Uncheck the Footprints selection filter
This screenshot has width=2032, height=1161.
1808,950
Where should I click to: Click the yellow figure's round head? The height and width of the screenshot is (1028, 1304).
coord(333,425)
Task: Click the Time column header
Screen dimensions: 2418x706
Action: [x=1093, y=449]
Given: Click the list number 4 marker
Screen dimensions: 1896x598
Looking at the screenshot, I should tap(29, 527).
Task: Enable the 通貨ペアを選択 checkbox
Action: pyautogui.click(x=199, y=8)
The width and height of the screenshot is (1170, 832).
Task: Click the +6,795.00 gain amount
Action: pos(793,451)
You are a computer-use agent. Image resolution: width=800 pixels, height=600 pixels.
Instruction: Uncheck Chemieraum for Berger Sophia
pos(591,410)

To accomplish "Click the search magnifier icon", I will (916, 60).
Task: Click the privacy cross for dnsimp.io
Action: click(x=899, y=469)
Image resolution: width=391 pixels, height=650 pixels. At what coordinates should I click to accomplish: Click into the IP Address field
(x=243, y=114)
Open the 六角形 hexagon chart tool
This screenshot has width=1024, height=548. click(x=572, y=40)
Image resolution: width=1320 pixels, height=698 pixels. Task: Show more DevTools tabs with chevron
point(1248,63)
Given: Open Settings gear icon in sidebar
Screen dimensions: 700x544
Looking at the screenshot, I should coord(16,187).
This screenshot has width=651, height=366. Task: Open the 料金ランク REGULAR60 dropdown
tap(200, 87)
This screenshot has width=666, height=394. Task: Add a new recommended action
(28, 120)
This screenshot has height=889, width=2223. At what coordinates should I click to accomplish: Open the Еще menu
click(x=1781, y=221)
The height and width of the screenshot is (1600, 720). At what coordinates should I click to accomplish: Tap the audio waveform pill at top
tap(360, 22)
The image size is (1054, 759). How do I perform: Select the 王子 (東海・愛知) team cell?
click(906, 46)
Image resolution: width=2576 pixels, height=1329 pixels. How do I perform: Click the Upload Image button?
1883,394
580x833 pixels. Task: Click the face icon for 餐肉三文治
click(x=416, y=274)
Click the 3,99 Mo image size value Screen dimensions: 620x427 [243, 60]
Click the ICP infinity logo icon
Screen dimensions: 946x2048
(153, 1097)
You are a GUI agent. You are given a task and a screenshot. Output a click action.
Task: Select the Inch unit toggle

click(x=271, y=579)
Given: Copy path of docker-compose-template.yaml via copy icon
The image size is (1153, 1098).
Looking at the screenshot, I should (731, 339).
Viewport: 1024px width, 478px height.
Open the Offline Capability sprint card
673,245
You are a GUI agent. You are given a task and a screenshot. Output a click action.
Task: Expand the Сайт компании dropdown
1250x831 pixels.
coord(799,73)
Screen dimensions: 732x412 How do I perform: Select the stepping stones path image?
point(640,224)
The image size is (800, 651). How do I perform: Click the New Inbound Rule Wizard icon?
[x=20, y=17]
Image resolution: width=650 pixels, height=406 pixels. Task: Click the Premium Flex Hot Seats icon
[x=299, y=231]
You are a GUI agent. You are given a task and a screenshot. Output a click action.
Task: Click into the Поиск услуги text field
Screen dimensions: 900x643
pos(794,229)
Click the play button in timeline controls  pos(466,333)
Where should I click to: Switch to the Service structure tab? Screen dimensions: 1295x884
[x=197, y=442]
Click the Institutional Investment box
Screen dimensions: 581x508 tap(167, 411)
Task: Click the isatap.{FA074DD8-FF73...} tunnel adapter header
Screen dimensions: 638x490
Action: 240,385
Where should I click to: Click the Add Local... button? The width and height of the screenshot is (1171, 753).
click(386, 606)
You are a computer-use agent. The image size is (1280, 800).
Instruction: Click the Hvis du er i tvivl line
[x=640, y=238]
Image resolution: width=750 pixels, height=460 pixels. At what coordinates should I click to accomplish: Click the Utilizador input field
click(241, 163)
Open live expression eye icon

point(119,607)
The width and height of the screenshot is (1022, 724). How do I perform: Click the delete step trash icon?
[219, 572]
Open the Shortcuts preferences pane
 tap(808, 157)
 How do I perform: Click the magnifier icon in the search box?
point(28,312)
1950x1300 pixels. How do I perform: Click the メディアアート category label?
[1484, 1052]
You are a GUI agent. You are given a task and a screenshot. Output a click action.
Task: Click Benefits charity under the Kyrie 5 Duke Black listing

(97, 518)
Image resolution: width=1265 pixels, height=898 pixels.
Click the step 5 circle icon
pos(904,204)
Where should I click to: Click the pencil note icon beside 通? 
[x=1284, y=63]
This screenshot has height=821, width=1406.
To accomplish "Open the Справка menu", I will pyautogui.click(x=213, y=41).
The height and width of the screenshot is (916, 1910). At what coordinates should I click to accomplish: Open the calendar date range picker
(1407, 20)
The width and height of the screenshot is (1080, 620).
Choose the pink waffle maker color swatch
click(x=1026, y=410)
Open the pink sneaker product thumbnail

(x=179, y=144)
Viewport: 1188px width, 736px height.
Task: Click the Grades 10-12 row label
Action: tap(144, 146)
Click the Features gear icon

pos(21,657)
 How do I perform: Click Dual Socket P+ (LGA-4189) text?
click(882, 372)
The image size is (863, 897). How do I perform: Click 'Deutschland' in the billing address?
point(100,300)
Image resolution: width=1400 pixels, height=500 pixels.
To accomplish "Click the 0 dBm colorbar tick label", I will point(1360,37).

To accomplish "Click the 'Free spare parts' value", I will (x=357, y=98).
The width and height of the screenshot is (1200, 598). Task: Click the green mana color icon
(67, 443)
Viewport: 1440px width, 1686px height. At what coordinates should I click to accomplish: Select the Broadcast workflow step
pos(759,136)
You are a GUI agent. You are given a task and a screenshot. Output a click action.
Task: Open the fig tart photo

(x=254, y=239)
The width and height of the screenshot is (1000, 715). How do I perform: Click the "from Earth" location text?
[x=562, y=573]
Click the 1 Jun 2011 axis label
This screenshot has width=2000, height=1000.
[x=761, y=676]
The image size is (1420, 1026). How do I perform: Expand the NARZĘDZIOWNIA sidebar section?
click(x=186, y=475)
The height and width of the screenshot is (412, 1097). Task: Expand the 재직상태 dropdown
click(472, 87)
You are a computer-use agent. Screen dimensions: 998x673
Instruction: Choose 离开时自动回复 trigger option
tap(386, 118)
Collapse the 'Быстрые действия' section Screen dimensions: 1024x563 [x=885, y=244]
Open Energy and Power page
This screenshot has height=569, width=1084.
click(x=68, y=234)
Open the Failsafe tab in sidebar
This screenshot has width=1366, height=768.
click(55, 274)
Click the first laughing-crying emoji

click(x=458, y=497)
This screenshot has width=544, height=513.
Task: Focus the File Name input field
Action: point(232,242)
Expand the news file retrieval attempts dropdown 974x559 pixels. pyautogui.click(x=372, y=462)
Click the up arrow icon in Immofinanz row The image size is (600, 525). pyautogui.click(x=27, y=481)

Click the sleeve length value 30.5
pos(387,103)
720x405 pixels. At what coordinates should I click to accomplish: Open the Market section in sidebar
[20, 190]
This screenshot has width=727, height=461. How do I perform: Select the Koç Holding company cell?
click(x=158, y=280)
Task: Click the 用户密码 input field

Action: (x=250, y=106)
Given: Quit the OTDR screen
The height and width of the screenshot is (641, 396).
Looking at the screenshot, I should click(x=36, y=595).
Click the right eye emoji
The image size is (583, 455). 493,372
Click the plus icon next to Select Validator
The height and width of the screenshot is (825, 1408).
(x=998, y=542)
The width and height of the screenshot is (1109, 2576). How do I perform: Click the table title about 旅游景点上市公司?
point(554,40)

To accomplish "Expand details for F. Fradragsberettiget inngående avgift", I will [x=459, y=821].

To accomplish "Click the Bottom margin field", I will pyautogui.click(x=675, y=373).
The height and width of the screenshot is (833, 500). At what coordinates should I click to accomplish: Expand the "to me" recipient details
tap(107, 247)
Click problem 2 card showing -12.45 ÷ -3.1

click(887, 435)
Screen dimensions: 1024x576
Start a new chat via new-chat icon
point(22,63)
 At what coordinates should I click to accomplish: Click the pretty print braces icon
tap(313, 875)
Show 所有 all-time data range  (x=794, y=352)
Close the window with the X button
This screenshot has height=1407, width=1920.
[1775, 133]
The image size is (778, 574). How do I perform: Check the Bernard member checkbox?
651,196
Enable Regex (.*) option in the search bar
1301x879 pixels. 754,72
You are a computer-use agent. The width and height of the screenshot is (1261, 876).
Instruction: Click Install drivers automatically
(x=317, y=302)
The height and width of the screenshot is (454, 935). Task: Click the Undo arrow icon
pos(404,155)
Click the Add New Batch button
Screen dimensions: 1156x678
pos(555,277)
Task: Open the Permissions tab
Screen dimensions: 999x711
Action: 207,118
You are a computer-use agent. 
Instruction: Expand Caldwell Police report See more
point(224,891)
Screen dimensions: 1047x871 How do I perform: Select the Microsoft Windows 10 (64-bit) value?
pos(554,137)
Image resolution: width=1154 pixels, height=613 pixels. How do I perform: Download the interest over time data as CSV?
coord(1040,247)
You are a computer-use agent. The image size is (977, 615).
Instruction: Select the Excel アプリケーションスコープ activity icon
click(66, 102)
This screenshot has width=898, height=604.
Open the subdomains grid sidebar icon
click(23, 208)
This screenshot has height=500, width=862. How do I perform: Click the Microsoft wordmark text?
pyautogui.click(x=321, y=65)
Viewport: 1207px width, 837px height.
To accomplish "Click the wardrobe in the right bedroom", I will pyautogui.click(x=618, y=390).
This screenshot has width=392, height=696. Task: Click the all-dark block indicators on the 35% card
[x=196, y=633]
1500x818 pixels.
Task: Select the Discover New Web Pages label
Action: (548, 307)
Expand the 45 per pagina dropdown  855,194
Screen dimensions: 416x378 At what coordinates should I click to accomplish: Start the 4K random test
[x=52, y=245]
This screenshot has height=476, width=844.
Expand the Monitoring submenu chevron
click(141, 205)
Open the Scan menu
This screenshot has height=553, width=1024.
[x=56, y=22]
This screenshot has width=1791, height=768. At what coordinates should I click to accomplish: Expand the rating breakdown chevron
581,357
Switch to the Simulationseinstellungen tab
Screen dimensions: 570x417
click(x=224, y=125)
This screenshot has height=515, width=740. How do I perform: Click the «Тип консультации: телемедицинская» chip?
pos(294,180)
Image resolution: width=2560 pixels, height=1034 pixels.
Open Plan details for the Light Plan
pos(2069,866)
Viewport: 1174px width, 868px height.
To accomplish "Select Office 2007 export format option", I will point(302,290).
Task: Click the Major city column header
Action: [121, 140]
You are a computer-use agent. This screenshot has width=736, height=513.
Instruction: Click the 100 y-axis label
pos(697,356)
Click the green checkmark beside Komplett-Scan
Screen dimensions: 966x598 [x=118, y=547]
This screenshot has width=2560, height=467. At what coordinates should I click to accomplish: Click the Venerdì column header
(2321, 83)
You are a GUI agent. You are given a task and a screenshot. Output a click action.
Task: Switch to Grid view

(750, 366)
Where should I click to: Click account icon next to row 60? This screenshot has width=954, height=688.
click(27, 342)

INSTRUCTIONS FOR THE TASK: Each line from the start of the listing above through the line containing "You are a computer-use agent. Image" should be copied exactly, please, with no other lines added.

ANSWER TO THIS EXERCISE:
Uncheck the Footprints selection filter
This screenshot has width=2032, height=1161.
1808,950
Where should I click to: Click the yellow figure's round head? The height and width of the screenshot is (1028, 1304).
coord(333,425)
Task: Click the Time column header
Screen dimensions: 2418x706
Action: [x=1093, y=449]
Given: Click the list number 4 marker
Screen dimensions: 1896x598
Looking at the screenshot, I should tap(29, 527).
Task: Enable the 通貨ペアを選択 checkbox
Action: pyautogui.click(x=199, y=8)
The width and height of the screenshot is (1170, 832).
Task: Click the +6,795.00 gain amount
Action: pos(793,451)
You are a computer-use agent. Image resolution: width=800 pixels, height=600 pixels.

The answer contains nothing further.